(Data records)
*** Begin section ***
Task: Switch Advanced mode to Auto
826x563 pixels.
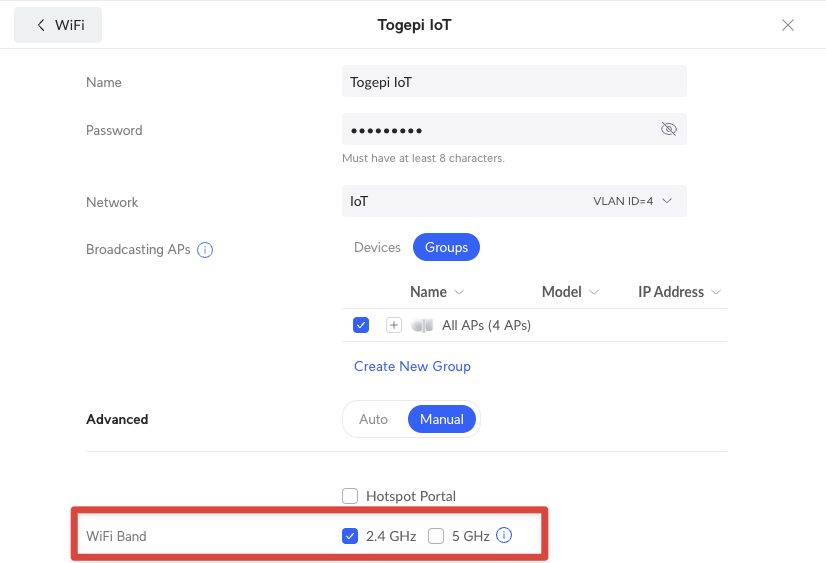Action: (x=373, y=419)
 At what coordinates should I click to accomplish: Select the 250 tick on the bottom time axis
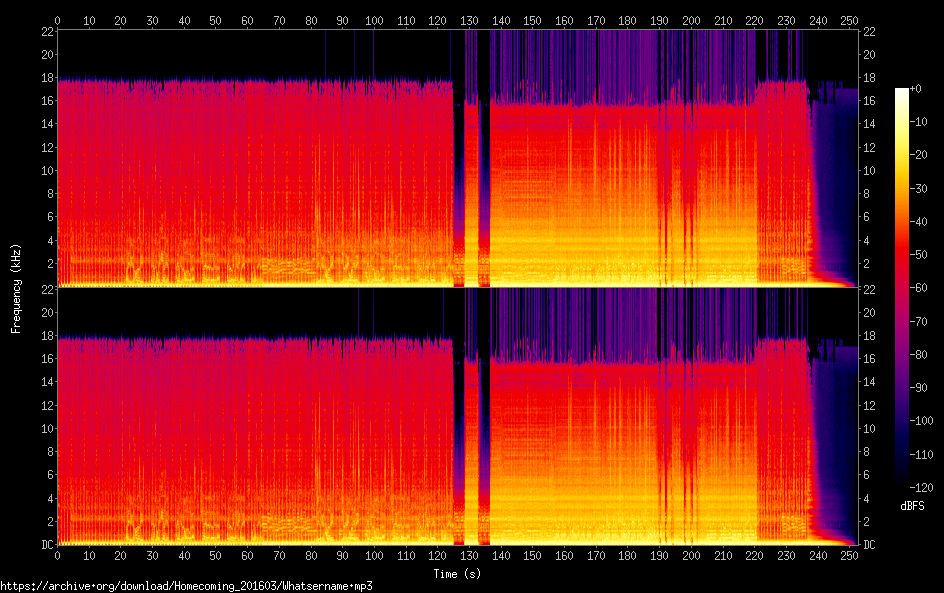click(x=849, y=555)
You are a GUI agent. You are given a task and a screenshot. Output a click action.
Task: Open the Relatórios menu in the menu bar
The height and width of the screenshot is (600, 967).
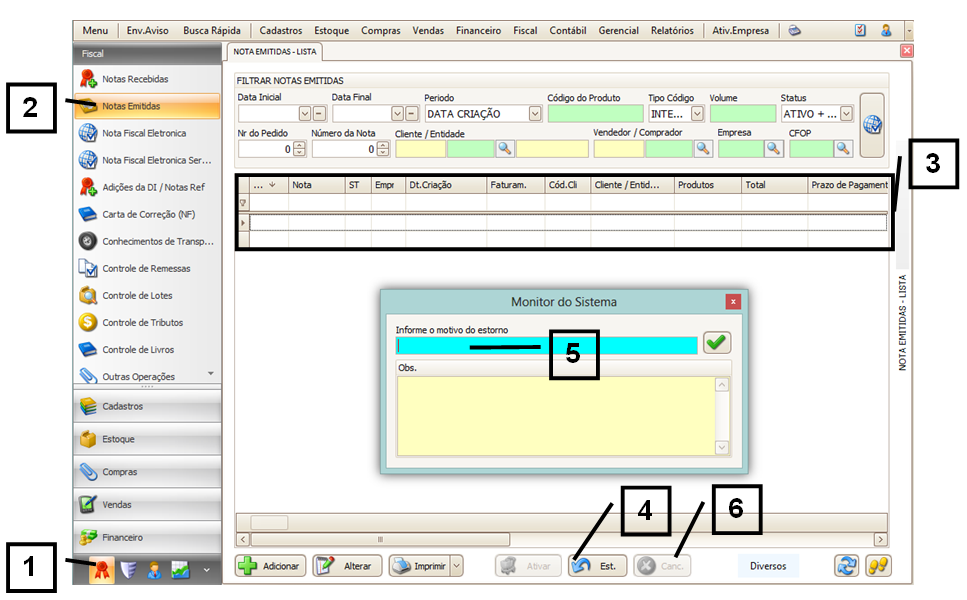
*** End section ***
▶ **Task to complete**
Could you retype every line above exactly as it appears, skipping the pictures?

▶ **Final answer**
Task: Switch Advanced mode to Auto
826x563 pixels.
Action: (x=373, y=419)
 At what coordinates should I click to accomplish: Select the 250 tick on the bottom time axis
click(x=849, y=555)
You are a GUI agent. You are given a task and a screenshot. Output a click action.
Task: Open the Relatórios menu in the menu bar
The height and width of the screenshot is (600, 967).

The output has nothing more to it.